_Exercise A:_
According to the news report on Venezuela's drone-attack arrests, how many officers were injured when the two drones detonated during the military parade?
_Exercise B:_
Write the next few paragraphs of the news report on Venezuela's drone-attack arrests, picking up after its final sentence.

[[ Excerpt to read open ]]

CARACAS (Reuters) - Venezuela confirmed the arrest of one lawmaker and ordered the detention of another on Wednesday, accusing the opposition politicians of scheming to assassinate President Nicolas Maduro with explosives-laden drones at a rally last weekend.
Two drones detonated during a military parade on Saturday, injuring seven officers and sending soldiers scurrying for cover during a Maduro speech broadcast live. Maduro himself was unharmed.
The pro-government Supreme Court on Wednesday said opposition leader Julio Borges, the former president of congress, was involved in the scheme and ordered his arrest. Borges, who is in the Colombian capital Bogota, did not immediately respond to a request for comment.
Another lawmaker, 29-year-old former student leader Juan Requesens, was arrested on Tuesday night, also in relation to the launch of two DJI M600 drones laden with C4 explosives.
“They are real assassins!” said Elvis Amoroso, the vice-president of the powerful socialist-run Constituent Assembly.
Authorities have provided scant evidence to link the lawmakers to the incident, apart from an alleged confession broadcast on state television.
Government foes said socialist Maduro was using the incident to stifle dissent and cement his power in the oil-rich nation suffering from food shortages, salary-destroying hyperinflation and frequent power cuts.
“This is a cowardly government that does not tire of persecuting, with lies, whoever thinks differently,” tweeted opposition lawmaker Jorge Millan.
Requesens’ detention further swells the ranks of opposition activists forced into exile, arrested, or barred from politics during a crackdown by Maduro, a 55-year-old former bus driver and union leader elected in 2013 to replace the late Hugo Chavez.
“Many of our brothers are outside the country, many are underground because they were killed - because you killed them, Nicolas!” Requesens had told the opposition-led congress on Tuesday before his evening arrest.

[[ Excerpt to read closed ]]
[[ Data listing open ]]

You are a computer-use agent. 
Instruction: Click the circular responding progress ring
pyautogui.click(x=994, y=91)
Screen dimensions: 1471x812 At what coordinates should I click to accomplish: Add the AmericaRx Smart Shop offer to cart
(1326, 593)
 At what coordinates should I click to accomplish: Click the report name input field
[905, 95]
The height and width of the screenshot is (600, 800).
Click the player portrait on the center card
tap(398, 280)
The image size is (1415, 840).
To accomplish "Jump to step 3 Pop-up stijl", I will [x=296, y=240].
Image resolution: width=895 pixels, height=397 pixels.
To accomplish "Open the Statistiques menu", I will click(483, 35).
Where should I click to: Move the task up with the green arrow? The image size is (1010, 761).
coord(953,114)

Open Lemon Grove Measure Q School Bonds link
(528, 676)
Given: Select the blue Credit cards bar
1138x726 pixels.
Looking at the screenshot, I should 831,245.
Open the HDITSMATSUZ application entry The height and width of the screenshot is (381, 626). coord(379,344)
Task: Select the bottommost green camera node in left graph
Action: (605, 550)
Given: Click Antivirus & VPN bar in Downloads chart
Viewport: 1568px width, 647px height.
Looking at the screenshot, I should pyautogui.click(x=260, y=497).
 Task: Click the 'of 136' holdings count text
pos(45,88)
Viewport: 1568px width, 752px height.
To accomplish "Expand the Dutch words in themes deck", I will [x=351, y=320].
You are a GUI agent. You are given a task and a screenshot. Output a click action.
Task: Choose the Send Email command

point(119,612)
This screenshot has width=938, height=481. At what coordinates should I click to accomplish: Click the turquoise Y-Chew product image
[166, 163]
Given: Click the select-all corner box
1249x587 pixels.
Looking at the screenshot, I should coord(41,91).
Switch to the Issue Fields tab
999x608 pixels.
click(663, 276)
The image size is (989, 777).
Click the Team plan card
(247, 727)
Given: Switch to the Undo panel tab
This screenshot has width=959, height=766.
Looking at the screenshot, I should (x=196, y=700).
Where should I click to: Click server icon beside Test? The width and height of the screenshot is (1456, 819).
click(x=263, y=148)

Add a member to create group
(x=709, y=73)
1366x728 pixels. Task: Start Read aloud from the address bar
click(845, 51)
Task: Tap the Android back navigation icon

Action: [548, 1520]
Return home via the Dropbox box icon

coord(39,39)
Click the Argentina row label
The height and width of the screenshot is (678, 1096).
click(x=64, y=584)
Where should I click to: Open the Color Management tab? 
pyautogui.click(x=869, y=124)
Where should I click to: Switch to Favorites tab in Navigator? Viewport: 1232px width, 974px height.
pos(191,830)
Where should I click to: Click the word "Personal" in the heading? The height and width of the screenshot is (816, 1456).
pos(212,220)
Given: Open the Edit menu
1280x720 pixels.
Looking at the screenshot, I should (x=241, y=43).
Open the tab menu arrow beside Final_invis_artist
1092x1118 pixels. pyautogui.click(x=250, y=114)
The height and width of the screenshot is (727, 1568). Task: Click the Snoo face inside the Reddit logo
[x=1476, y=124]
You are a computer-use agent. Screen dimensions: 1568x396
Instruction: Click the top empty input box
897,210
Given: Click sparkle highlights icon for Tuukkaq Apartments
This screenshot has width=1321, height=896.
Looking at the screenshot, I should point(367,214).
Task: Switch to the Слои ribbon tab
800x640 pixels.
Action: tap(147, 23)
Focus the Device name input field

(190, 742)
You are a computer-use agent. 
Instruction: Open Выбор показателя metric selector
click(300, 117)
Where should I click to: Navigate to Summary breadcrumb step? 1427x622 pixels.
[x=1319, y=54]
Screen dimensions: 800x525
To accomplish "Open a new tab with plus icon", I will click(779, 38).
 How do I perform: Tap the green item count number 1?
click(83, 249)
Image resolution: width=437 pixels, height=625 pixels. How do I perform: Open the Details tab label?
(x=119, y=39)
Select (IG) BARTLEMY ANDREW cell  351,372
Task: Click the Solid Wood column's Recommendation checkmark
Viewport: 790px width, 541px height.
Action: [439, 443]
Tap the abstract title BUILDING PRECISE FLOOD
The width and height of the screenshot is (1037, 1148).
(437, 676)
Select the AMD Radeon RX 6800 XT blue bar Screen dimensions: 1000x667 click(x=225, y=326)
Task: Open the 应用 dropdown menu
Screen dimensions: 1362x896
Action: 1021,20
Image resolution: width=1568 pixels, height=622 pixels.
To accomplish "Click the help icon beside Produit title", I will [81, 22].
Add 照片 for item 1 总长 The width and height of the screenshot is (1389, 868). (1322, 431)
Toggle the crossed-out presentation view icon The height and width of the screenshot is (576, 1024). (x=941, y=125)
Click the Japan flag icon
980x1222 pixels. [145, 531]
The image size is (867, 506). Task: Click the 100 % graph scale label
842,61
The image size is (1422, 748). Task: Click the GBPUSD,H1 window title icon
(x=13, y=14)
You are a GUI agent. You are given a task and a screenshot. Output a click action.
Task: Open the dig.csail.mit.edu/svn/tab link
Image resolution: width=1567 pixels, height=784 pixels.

[[ Data listing closed ]]

_Answer section A:_
Seven officers were injured.

_Answer section B:_
“Today I can speak to you here, but I do not know about tomorrow,” added Requesens, who was often on the forefront of massive protests against Maduro in 2014 and 2017.
Requesens’ father said the family had no information about his whereabouts, although they suspected he was locked up at the overcrowded Caracas headquarters of intelligence agency Sebin. Some lawmakers massed in front of the prison on Wednesday to demand his release.
On Wednesday chief prosecutor Tarek Saab said there were 19 people linked to the attack, with six of them behind bars. Their identities were not immediately clear and Saab did not respond to requests for details.
The government has said the incident was carried out by 11 hit men recruited during anti-Maduro demonstrations and trained across the porous border with Colombia. Authorities said financiers in Bogota and Florida promised the group $50 million and a stay in the United States in exchange for killing Maduro.
Two of the drone incident’s ringleaders were linked to last year’s attack on a military base in the city of Valencia, authorities added. A government account of the drone attack on Wednesday said the devices were set off course thanks to signal blockers at the military parade.